Exclusion clauses in insurance policies are not meant to deny claims. It is instead meant to avoid self harming activities, said Deputy Finance Minister Lim Hui Ying.

“The insurance contract ensures coverage for protected matters and specifies exceptions through exclusion clauses. These clauses establish certain conditions not covered by a policy.

“Exclusions include being under the influence of alcohol or drugs, illegal used of vehicles, self-inflicted harm, pre-existing undisclosed illnesses, and fraudulent claims.

“Additional protection and premiums may be obtained for certain exclusions such as unfortunate disaster or pre-existing conditions,” she said during the oral reply session in Dewan Rakyat.

An insurance company or takaful operator isn’t obligated to pay related claims, if the claims are made under the above situations, she clarified

She said this in response to Datuk Ngeh Koo Ham’s query regarding insurance companies that decline to pay claims using exclusion clauses.

Insurance companies or takaful operators are also required to ensure that the settlement of insurance or takaful claims offered to financial consumers is fair, it must take into account relevant factors and it must represent claimant reasonable rights under the insurance policy or takaful certificate. 

“If an insurance company or takaful operator must reject a claim wholly or partly, it is required to provide a clear explanation to the financial consumer regarding the rationale for such a decision, including the policy terms or exclusions referred to,” she further explained.

“Furthermore, to ensure financial consumers understand insurance policies or takaful certificates according to the guidelines set by Bank Negara Malaysia on transparency and product disclosure, insurance companies or takaful operators must ensure authorized disclosures emphasize essential information, including key features of insurance products such as full disclosure of exclusion clauses, early contract termination effects, and information related to financial consumer rights and obligations,” she said.

She also said insurance companies or takaful operators should also provide warnings about associated risks with the products in the product details.

“For medical and health insurance or takaful products, the guidelines on medical and health insurance or takaful business issued by Bank Negara Malaysia mandate insurance companies or takaful operators to provide sufficient information to financial consumers to facilitate comparison between products and make informed decisions. 

“Additionally, sales personnel must consider the needs and suitability of a product for its users.
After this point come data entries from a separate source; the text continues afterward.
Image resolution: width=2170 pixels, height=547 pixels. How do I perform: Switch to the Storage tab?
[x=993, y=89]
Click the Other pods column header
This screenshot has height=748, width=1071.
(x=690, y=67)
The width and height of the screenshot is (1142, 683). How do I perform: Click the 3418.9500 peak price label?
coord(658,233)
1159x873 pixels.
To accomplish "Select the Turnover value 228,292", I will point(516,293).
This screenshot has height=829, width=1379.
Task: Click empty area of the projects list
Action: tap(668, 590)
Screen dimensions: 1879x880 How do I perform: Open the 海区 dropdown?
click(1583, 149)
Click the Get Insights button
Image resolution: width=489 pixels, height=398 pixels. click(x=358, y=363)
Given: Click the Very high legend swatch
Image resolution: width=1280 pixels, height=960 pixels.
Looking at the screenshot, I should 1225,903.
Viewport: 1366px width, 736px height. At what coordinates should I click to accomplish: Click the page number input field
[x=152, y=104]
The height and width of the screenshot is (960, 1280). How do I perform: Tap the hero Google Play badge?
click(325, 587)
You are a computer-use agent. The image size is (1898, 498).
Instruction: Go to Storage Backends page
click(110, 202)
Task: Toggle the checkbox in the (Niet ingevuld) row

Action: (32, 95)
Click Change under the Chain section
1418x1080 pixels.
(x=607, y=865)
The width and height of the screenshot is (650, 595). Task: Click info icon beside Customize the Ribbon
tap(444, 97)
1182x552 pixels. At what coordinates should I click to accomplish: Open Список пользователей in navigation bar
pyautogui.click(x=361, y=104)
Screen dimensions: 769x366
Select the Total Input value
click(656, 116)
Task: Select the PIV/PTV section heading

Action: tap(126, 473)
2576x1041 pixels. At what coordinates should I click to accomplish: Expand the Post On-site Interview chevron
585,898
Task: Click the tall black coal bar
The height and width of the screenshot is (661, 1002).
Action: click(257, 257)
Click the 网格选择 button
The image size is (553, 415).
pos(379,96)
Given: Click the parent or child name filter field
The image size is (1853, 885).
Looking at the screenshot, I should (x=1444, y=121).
If policyholders or takaful participants are dissatisfied with the service received, they can lodge complaints through channels provided by the insurance company or directly to Bank Negara Malaysia using e link. 

“Furthermore, financial consumers can refer to the Ombudsman, which is an independent body, who provide free financial services, to resolve disputes fairly and swiftly if they are unsatisfied with the final decision of the insurance company or takaful operator, which rejects their claims based on the exclusion process,” she said.

In a follow up question, Ngeh questioned whether the government is considering implementing policies or legislation to mandate that insurance companies compensate for losses occurring during the coverage period, even if the lawyer fails to provide notice, such as in cases where the lawyer has absconded. 

“The public trust in the law firms is influenced by their professional insurance coverage. However, these policies often mandate lawyers to promptly inform the insurance company of potential claims within a month. Failure to do so could result in the insurance company refusing to cover claims later on,” said Ngeh.

“If possible, the claim period should be within 6 months similar to regular claims, before it times out or loses its validity,” he added. 

Lim informed that professional indemnity insurance contracts provide protection to professionals such as lawyers, to cover their legal liabilities to clients who suffer losses due to professional negligence by them or their employees. 

“Like other insurance contracts, professional indemnity insurance is based on terms and conditions agreed upon between the insurance company and the policyholder, including notification terms for making claims if any lawyer breaches the terms of the insurance contract.

“In such cases, the lawyer must bear the legal liabilities to their client using their own financial resources, ” she said. 

She explained that professional indeminity contracts are between the insurer and the lawyer, not the client. 

“It’s unfair to expect insurers to pay claims if the lawyer breaches terms or absconds, as this would incentivize irresponsible behaviour that ignores the agreed-upon terms,” she said. 

“Dissatisfied lawyers can directly complain to the insurance company, Bank Negara, or the Ombudsman for Financial Services. If a lawyer fails to compensate their client, the affected client can complain to the Malaysian Bar for further action,” she informed in the parliament. 

During the parliament, Salamiah Mohd Nor (PN-Temerloh) asked a supplementary question in regards to the fraudulent takaful insurance companies or agents in Malaysia and how the ministry plans to tackle the issue. 

“Regarding fraud, Bank Negara will monitor periodically to detect any fraudulent insurance companies or non-compliant products,” Lim said, responding to Salamiah Mohd Nor’s (PN-Temerloh) supplementary question. 

“In terms of enforcement, although many clauses have been added, Bank Negara remains vigilant in addressing active cases or instances of non-compliance,” she said. 

She mentioned that customers can lodge complaints with Bank Negara and the OFS if insurance terms are not met.